Requests =>
a - List every timestamp that begins an entry in the Saturday operations log.
b - Write the next entries of the Saturday operations log, picking up after its final entry.

START Document

Saturday : 2015.01.31

  • 09:30 MEH: nightly stdsci needed to be restarted yesterday by the czar, the poll numbers >100k so nodes are not being full utilized and so nightly still is not finished.. restarting now so can get nightly finished
  • 09:45 MEH: also ipp086,092,094 were neb-host up with bad BBU (non-targeted for data) for past week? should still be possible so they get random data
  • 09:50 MEH: cleanup has to be on during day at the very least or the new data nodes will fill up quickly and make nightly processing more troublesome
  • 10:15 MEH: ippm and ippsky overusing nebulous apache servers.. might as well fix it too since i'm here..

END Document
START Data section

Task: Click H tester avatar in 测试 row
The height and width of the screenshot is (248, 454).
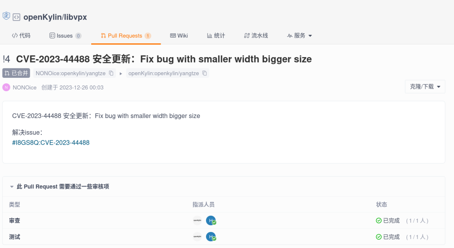Action: point(211,237)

END Data section

Expected outputs =>
a - 09:30, 09:45, 09:50, 10:15

b -
  • 11:25 MEH: nightly almost finally finished.. ipp004 looks unresponsive.. trying power cycle -- back up, homedir wouldn't mount initially, but finally worked itself out after ~10 mins..
    • also since online fixing things, might as well restart summitcopy+registration as have been running a while as well..
  • 19:30 MEH: ipp077 seems to be faulting jobs, unable to lock files during replication onto other machines -- taking out of processing, nfs may need to be restarted?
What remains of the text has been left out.